— WORK TO COMPLETE —
If a line of the data contains the word "will", it is counted; report how many such lines there are and nothing else.

— INPUT MATERIAL —
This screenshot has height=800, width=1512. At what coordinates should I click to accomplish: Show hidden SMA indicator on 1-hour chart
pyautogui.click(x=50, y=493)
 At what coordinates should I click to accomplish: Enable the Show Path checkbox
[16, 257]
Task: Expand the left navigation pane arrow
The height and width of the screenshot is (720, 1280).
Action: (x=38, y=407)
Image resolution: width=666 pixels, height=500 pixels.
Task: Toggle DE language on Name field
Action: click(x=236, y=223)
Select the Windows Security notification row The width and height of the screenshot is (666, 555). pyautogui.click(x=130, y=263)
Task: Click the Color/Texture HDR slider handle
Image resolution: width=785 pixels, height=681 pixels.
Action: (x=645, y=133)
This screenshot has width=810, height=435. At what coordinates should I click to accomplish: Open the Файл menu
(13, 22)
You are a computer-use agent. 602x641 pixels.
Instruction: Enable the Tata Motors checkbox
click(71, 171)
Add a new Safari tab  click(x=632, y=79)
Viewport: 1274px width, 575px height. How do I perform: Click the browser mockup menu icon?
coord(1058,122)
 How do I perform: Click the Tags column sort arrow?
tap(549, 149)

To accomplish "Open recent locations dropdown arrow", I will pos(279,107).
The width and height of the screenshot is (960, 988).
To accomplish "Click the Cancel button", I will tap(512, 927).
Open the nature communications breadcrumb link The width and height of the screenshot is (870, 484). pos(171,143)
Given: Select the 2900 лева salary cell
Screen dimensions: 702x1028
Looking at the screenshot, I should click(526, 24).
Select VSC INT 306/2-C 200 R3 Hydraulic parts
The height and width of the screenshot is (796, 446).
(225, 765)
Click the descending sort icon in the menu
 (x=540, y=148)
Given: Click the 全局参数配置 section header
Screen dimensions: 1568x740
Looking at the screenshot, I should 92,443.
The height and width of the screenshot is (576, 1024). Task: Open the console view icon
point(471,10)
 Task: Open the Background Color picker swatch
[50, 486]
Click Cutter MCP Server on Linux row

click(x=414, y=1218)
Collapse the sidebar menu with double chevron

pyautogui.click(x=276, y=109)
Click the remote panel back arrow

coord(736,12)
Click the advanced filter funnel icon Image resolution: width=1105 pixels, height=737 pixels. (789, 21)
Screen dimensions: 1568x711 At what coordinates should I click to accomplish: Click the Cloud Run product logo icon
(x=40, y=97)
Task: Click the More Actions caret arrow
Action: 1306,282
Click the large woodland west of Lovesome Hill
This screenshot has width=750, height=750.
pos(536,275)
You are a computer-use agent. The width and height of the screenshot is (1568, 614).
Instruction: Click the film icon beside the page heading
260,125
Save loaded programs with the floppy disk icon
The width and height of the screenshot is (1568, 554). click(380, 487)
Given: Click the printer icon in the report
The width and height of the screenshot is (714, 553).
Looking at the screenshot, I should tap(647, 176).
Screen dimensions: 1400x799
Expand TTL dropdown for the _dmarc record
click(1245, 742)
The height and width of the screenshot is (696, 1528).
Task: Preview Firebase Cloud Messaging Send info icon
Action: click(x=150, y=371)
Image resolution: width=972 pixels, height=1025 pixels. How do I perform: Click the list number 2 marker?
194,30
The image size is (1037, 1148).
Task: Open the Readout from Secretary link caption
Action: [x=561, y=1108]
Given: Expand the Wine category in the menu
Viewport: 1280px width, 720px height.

— THE COMPLETED TASK —
2